Self-hosted Neptune deployment configuration#
Self-hosted Neptune is composed of a set of microservices (Neptune Services) distributed as a Helm chart deployable on Kubernetes.
The Neptune installer consists of two files:
neptune_installation_{version}.tgz
– needs to be unpacked. It contains a single directory calledneptune_installation
.configuration.yaml
– contains a minimal installation configuration. Before starting the installation, modify the defaults to suit your deployment scenario if needed.
Warning
The configuration.yaml
file may contain Neptune's Docker registry credentials and your license for using Neptune.
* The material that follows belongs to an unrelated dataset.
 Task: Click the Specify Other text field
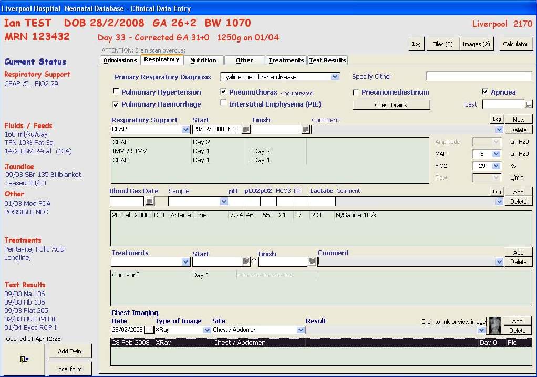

Treat it confidentialLy.
Depending on the installation type, some parameters are optional.
General configuration#
This section describes some basic options you need to configure before installing Neptune.
Parameter | Description | Example value |
---|---|---|
administrator_username |
Desired username of your administrator account. Can contain letters, numbers, and hyphens. | Recommended: administrator |
administrator_password |
Password for the administrator account. | Use a strong password. |
organization_name |
Name of your organization in Neptune. Can contain letters, numbers and hyphens. | Something simple, related to your company or organization. |
deployment_type |
Set to local in case of single-node deployment, or cluster in case of deployment on existing Kubernetes cluster. |
- |
Kubernetes cluster configuration#
Use options in this section to tell the Neptune installer how to interact with your Kubernetes cluster.
Note
Only use these options with cluster deployments (deployment_type
set to cluster
).
Parameter | Description | Example value |
---|---|---|
kubeconfig_path |
Absolute path to existing kubectl configuration file pointing to the cluster where you want to deploy Neptune. |
/etc/rancher/k3s/k3s.yaml |
namespace |
Kubernetes namespace where Neptune will be deployed. Created if it doesn't exist. | Default: neptune |
node_tolerations |
Array of node taint tolerations that the Neptune installation can use. This is copied directly to Kubernetes manifests. | - |
node_selector |
Key-value map that the Neptune installation should use to select nodes. This is copied directly to Kubernetes manifests. | - |
Storage configuration#
Use the following options to configure how to provision storage for Neptune in your deployment.
The types of data that Neptune stores can be roughly split into two categories:
- Service storage – the storage required by MySQL, Elasticsearch, and Kafka. This data is always stored on a POSIX-compliant file system.
- Object storage – for the bulk of your data. This refers to ML metadata that Neptune tracks and stores, such as logs, numerical series, tabular data, and images. This data can be stored either on a POSIX-compliant file system or in S3-compatible object storage.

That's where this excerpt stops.